How should we handle meta questions that ask for a yes/no answer that potentially affect the whole tex.se community and set a threshold on the number of positive (or negative) votes for a clear "yes" (or a clear "no") within a particular time frame? An example of such a question could strive to change some modalities of the moderator elections or change some parts of the code of conduct, for instance. Clearly, such changes might affect the way tex.se works in the long run, so they better be well-thought, unhasted, and enjoy a possibly vast consensus. (After all, we have good moderators now, who kick the nasty inhabitants only, and we do want to keep it that way rather than get mean bastards-of-hell moderators who kick everyone or noone, as is often seen accross the Web.) To ensure the consensus and protect the community, it is better that the community decides on this matter rather than the individual who posts a particular meta question. This applies both to the decisions that have to go to the powers in the end (to be agreed upon and, if necessary, implemented there) as well as to the decisions that don't need to go to the powers: we need acceptance in our community first.
Should we try to interpret the aforementioned votes in some way at all? If the question is edited (except improving on typos) during voting, should we declare the votes as non-binding or even nullify them? Or should this ruling prohibit edits due to typos to be strictly fair? If we interpret the votes, which values would make sense? After all, some values are likely to be meaningless. For example, 30000 votes is likely to be unreachable, though we have 138855 tex.se users as of 22:54 UTC on 2019-04-01, and 30 votes would represent only a infinitesimally tiny portion of the tex.se population.
(Just to start with, concerning the threshold, one could have a formula such as a*(number of views) + b*(all number of tex.se users) + c*(number of active tex.se users) + d*(number of active meta.tex users)
for the threshold, where a, b>c>d are certain constants strictly between 0 and 1 that are to be found out. The definition of the term "active" has yet to be clarified, too; opinions on both are welcome.
As for the time frame, this should probably correlate with the vote count: the longer period of time we grant, the more votes we should ask for; one could think of a surplus of at least some 10 votes per day on average, for instance.

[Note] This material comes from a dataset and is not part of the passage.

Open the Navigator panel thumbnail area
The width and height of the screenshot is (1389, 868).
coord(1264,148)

Similarly, if the question is [featured], it gets more attention by being linked from the meta main page, so, more votes should be asked for such questions.

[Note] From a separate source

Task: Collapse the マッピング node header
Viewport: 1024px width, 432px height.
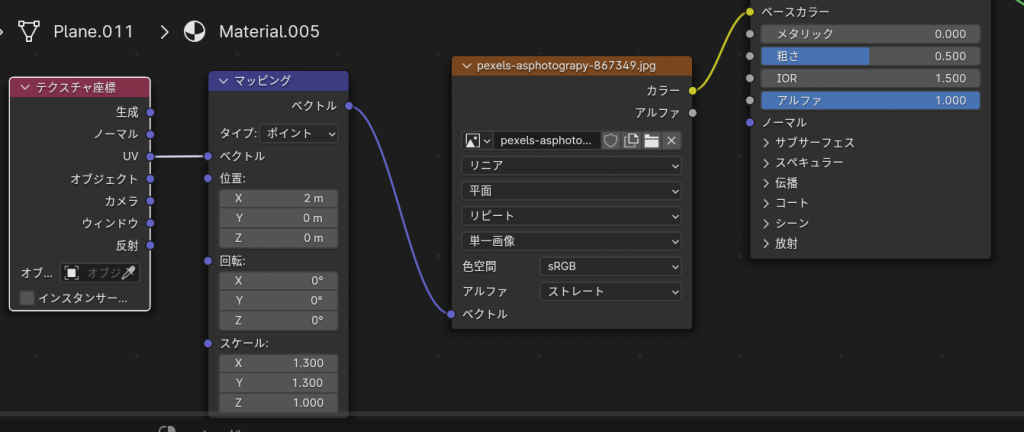Action: (222, 80)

In any case, the above suggestion is a parenthetical one; to enable some discusion, I intentionally neither make the formula or the timeframe precise here nor make it precise on how we will decide on this.)
Or should we better ignore such thresholds (whoever the author may be) or the whole questions altogether and consider the contents of the questions only as starting points for discussions?
Opinion answers are welcome on what the policy should be.